Further, it reminds us of trouble.  We wish for the new year to be “better” than the old.  And it may well be.  But it won’t be trouble-free, not in this fallen world.

It’s also a staggering psalm.  Look what Moses writes about God contrasted with our frailty and transience.

God has been God since before creation and will be forever.  In other words, when man “showed up”, God already was.  And when we’re gone, God will still be. 

And he holds my life—and yours—in his hands.  He may choose to cut my life short (he hasn’t).  He sees my secret sins and could justly destroy me (instead he has mercifully saved me through his Son).  Happiness depends on him, though he sends misery too.  The new year will bring what the Sovereign Lord wants.

Instead of making resolutions (or at least in addition to), we’d be wise to pray this psalm.

Lord, you have been our dwelling place in all generations.  Before the mountains were brought forth, or ever you had formed the earth and the world, from everlasting to everlasting you are God.
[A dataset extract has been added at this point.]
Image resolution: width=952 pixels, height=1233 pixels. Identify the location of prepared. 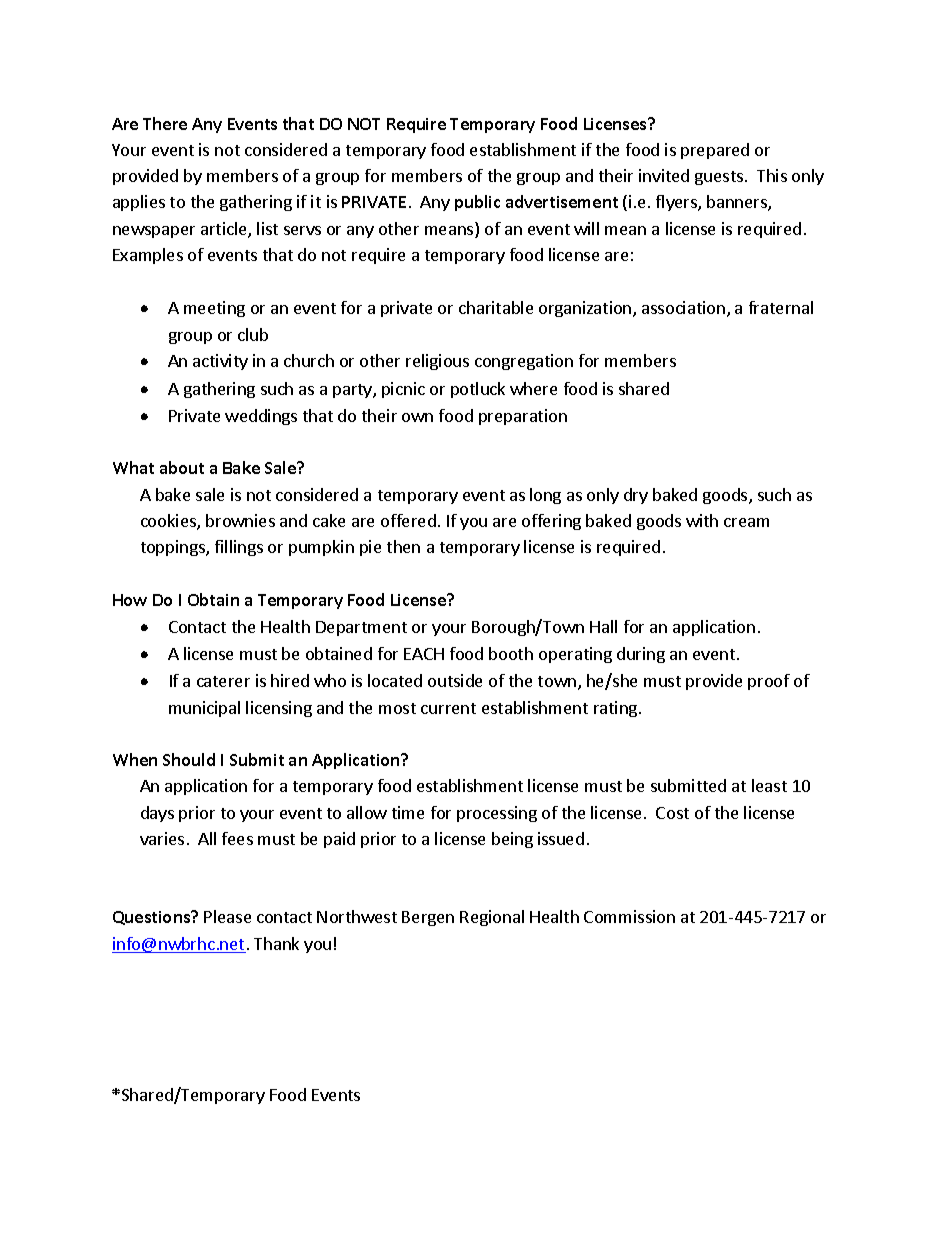
(715, 151).
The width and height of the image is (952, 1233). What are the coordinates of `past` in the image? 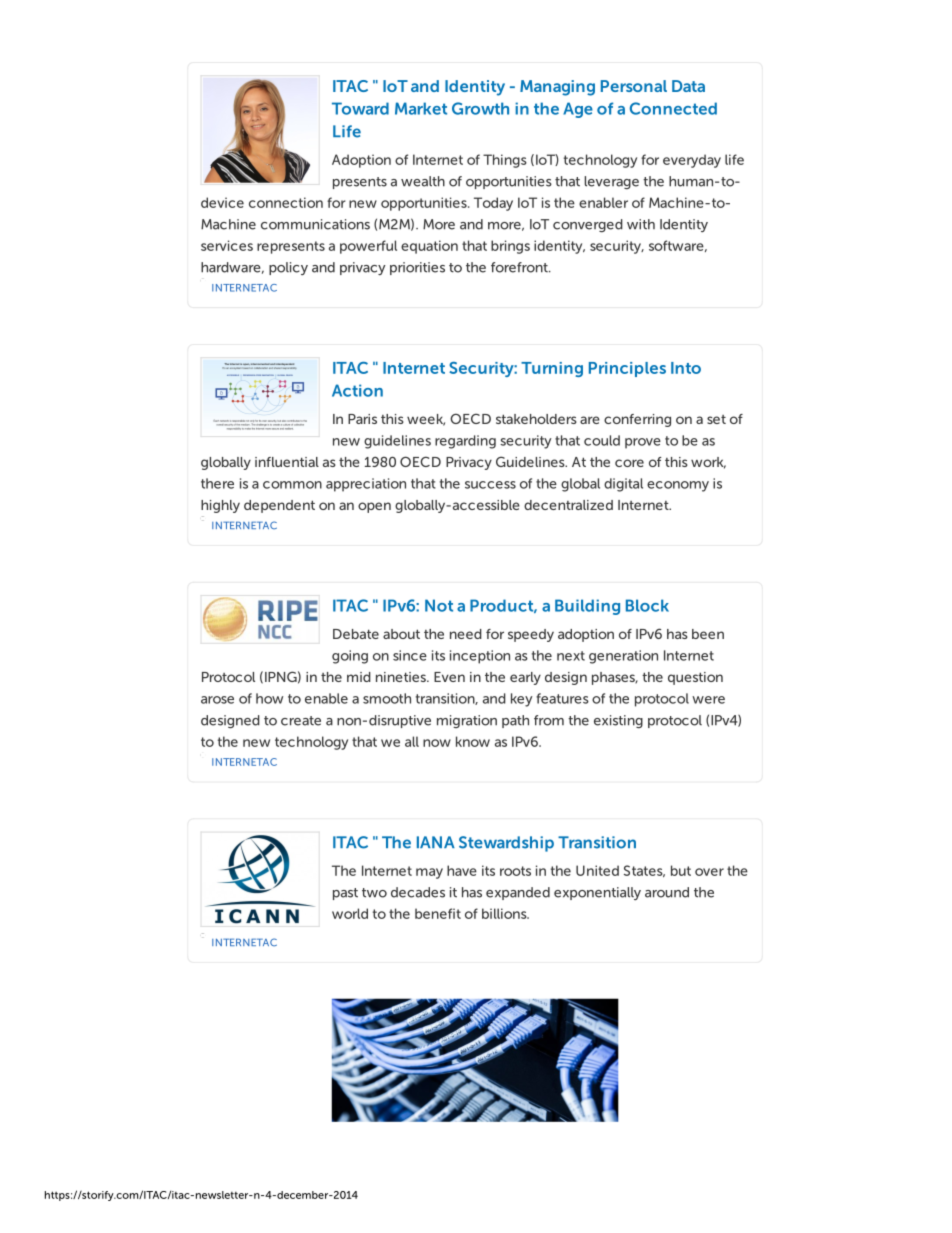 It's located at (345, 894).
You return man to dust and say, “Return, O children of man!” For a thousand years in your sight are but as yesterday when it is past, or as a watch in the night.  You sweep them away as with a flood; they are like a dream, like grass that is renewed in the morning:  in the morning it flourishes and is renewed; in the evening it fades and withers.  For we are brought to an end by your anger; by your wrath we are dismayed. You have set our iniquities before you, our secret sins in the light of your presence. For all our days pass away under your wrath; we bring our years to an end like a sigh. The years of our life are seventy, or even by reason of strength eighty; yet their span is but toil and trouble; they are soon gone, and we fly away.  Who considers the power of your anger, and your wrath according to the fear of you? So teach us to number our days that we may get a heart of wisdom.

Pray that and we’ll bow humbly before our “from everlasting to everlasting” God who holds our life in his hands.  Further, we’ll remember our transience and his mercy to us in Christ that turns his anger from us.
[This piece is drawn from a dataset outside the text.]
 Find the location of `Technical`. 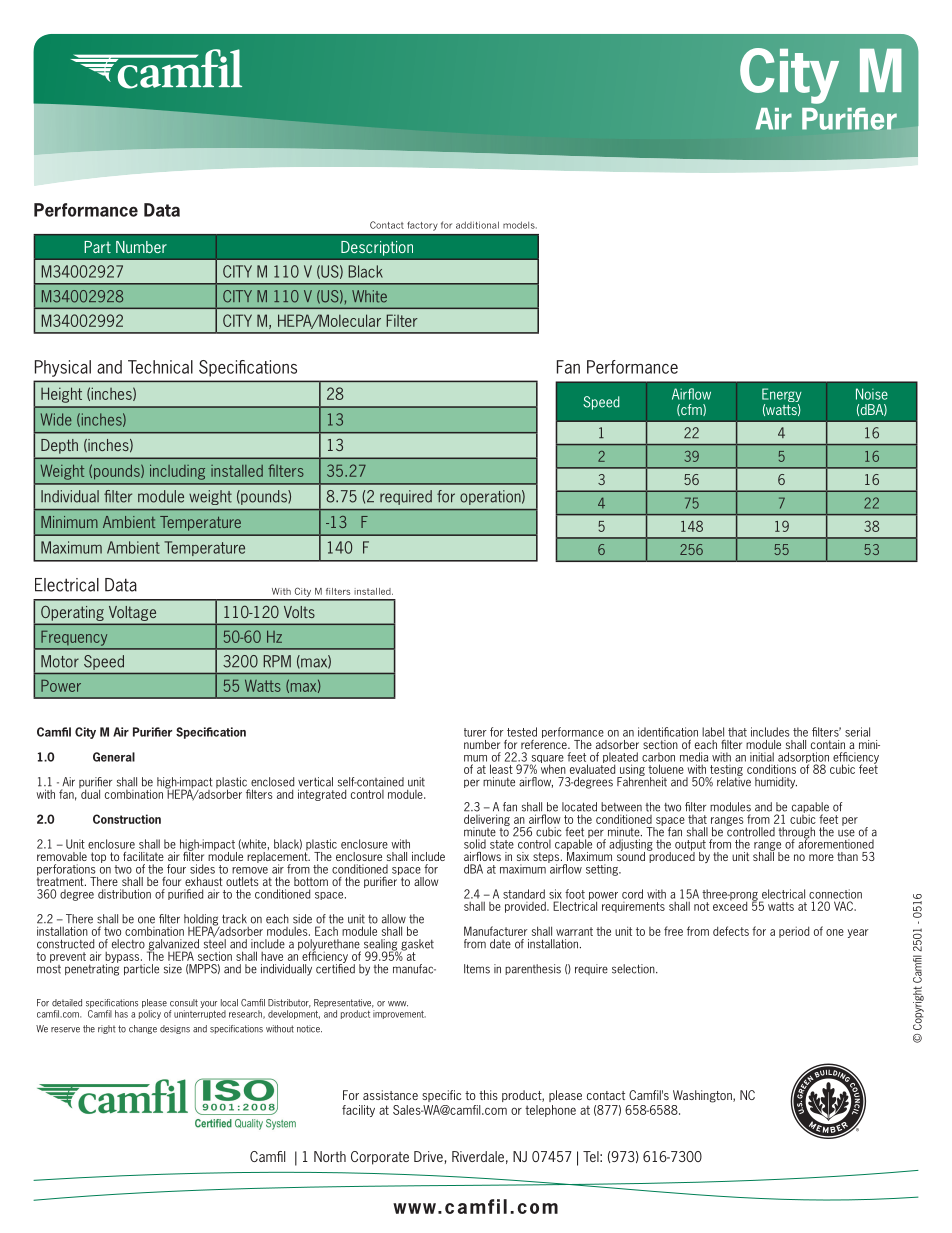

Technical is located at coordinates (160, 367).
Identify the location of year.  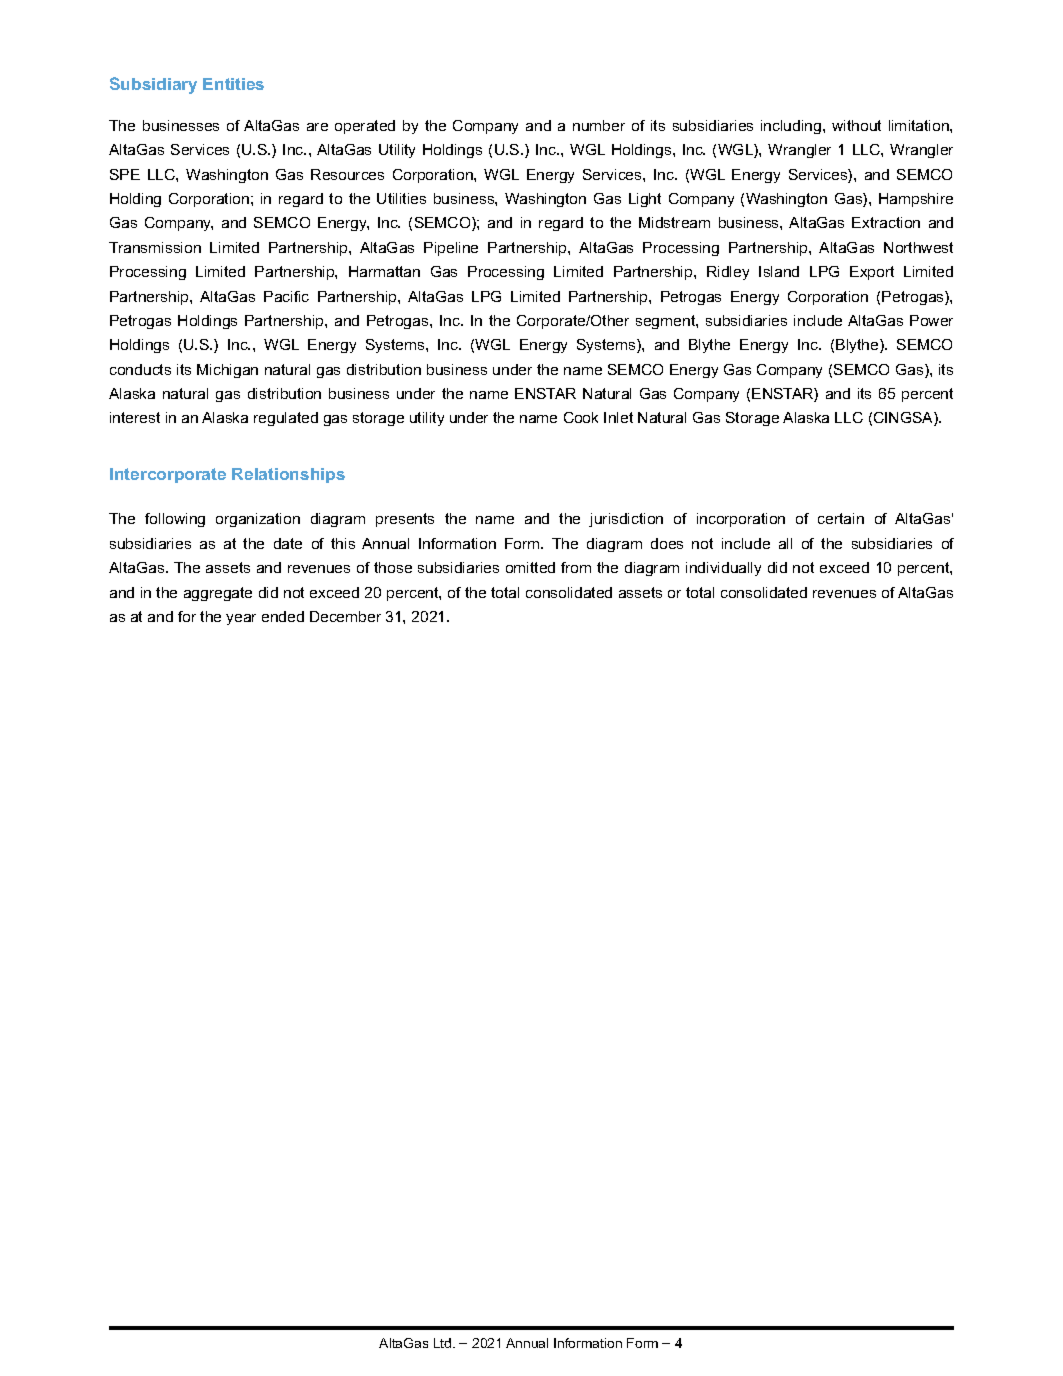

Return, O LORD! How long? Have pity on your servants! Satisfy us in the morning with your steadfast love, that we may rejoice and be glad all our days. Make us glad for as many days as you have afflicted us, and for as many years as we have seen evil. Let your work be shown to your servants, and your glorious power to their children.

Pray that, and we’ll remember Jesus is coming again—maybe this new year.  Instead of languishing in the mire of our problems or seeking satisfaction in things that can never satisfy, we’ll be seeking his steadfast love to fill our soul, so we can rejoice and be glad in him.  And, asking for his powerful work, we’ll be reminded of Christ’s resurrection and the gift and gifts of the Spirit.  And we may see him finally answer a long-asked “impossible” prayer, especially for our children.

Let the favor of the Lord our God be upon us, and establish the work of our hands upon us; yes, establish the work of our hands!

We’ll work in the new year.  And while most of it will be important, it will also be passing.  Praying this prayer will call us to work that will be establishing, lasting, even eternal.  It will call us to speak and behave in ways that reveal and honor our Lord.  It will call us to lead our children to faith and disciple them in following Jesus.  It will call us to serve in our church and bear witness to our neighbors.

No, we really can’t know what the new year means to our “from everlasting to everlasting” Lord.  But we can begin 2017 with what we do know—that by going to him in prayer in the name of our Lord Jesus Christ, we can “taste” his eternal life that will one day be fully ours.